KUTIPAN TEKS:
Reportase

Layar Terkembang: Oase di Tengah Gersangnya Kehidupan Kampus

Pada tanggal 29 januari 2020 saya mendapatkan undangan untuk jadi pemantik diskusi pada kegiatan pemutaran film oleh Layar Terkembang di Balairuang Fakultas Ilmu Budaya Universitas Andalas. Layar Terkembang sendiri merupakan ruang diskusi, apresiasi, dan distribusi pengetahuan film yang dibentuk oleh UKMF Rel Air (sekarang Metasinema) Fakultas Ilmu Budaya Universitas Andalas pada tahun 2015. Layar Terkembang lebih memilih untuk memutar film-film yang diproduksi oleh komunitas-komunitas lain maupun instansi perfilman di Indonesia. Sebagai penonton setia Layar Terkembang sedari tahun awal kuliah, ini menjadi kesempatan yang menarik bagi saya untuk dapat terlibat langsung dalam kegiatan tersebut, karena sebelumnya hanya bisa duduk menikmati film-film yang disajikan sebagai penonton.

Ada 2 film yang ditayangkan pada kegiatan tersebut, pertama yaitu,  A Laddy Caddy Who Never Saw A Hole In One dan kedua Ballad of Blood and Two White Buckets. Kedua film tersebut disutradarai oleh Yosep Anggi Noen. Saya diberi ruang untuk membuka diskusi pada film A Laddy Caddy Who Never Saw A Hole In One. Sebagai pemantik diskusi, saya tidak akan atau tidak bisa membahasnya dari sudut pandang sinematografis seperti angle pengambilan gambar, cahaya, ataupun warna yang digunakan pada film tersebut karena memang saya tidak mempunyai kapasitas pada bidang tersebut. Akan tetapi saya mencoba untuk membahas film tersebut dari isu-isu sosial yang coba disuarakannya.

BAGIAN DATA:
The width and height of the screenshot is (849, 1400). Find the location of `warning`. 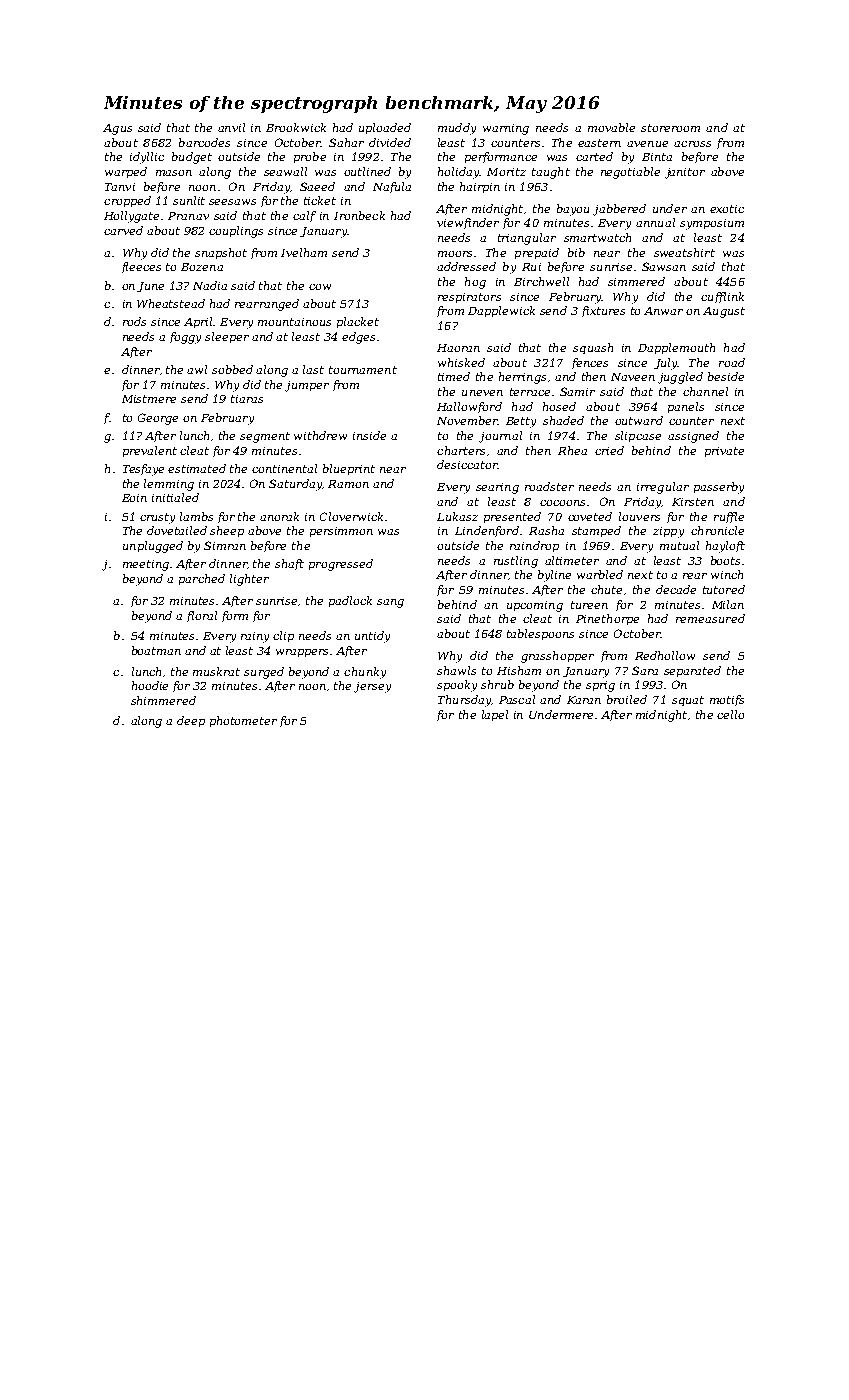

warning is located at coordinates (506, 129).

LANGKAH KERJA:
1/ Dalam reportase tentang Layar Terkembang, siapa sutradara kedua film yang ditayangkan?
2/ Tentukan apakah setiap pernyataan berikut sesuai dengan reportase tentang Layar Terkembang, lalu kutip kata-kata penentunya: (a) Layar Terkembang dibentuk pada tahun 2015. (b) Penulis membahas film dari sudut pandang sinematografis. (c) Kegiatan itu diadakan di Balairuang Fakultas Ilmu Budaya Universitas Andalas.
3/ Tolong lanjutkan reportase tentang Layar Terkembang setelah kalimat terakhir yang tertera.
Data tersebut tidak berkaitan dengan reportase tentang Layar Terkembang.

JAWABAN BERURUTAN:
1/ Yosep Anggi Noen.

2/
(a) Ya: "dibentuk oleh UKMF Rel Air (sekarang Metasinema) Fakultas Ilmu Budaya Universitas Andalas pada tahun 2015"
(b) Tidak: "saya tidak akan atau tidak bisa membahasnya dari sudut pandang sinematografis"
(c) Ya: "di Balairuang Fakultas Ilmu Budaya Universitas Andalas"

3/
Film yang bercerita tentang konflik alih fungsi lahan sawah menjadi lapangan golf di Desa Sariharjo, Jogjakarta, pada masa Orde Baru (1997) ini termasuk dalam film pendek karena hanya berdurasi 15 menit, akan tetapi mempunyai makna serta pesan yang kuat yang coba disampaikan pada penonton, Saya membuka diskusi dengan bertanya kepada semua yang hadir di sana “Siapa di antara kita semua di sini yang pernah bermain golf?” Semua orang menggeleng tidak pernah, termasuk saya sendiri, walaupun kompleks perumahan dimana saya tinggal, bersebelahan langsung dengan lapangan golf. Karena memang olahraga ini miliknya orang-orang borjuis, bukan kaum menengah kebawah seperti kami semua yang hadir pada waktu itu.

Alih fungsi lahan sawah atau pertanian menjadi lapangan golf seperti yang ditampilkan film tersebut, sebetulnya adalah isu minor di tengah isu-isu agraria yang banyak terjadi pada saat sekarang. Hal ini harusnya bisa jadi fenomena yang menarik untuk dibahas, yaitu, bagaimana tanah yang mulanya adalah lahan produktif yang bisa menghasilkan dan menyangga kehidupan petani, berubah menjadi sarana permainan yang diperuntukan bagi orang-orang kaya untuk sekedar menghabiskan waktu mereka. Film ini mencoba menyadarkan kita tentang fenomena tersebut. Menurut saya, film ini secara tidak langsung juga mengajak kita untuk memikirkan kembali kegunaan lapangan golf dan mempertimbangkan untuk  merubahnya menjadi lahan yang lebih produktif serta lebih maslahat bagi hidup masyarakat sekitar.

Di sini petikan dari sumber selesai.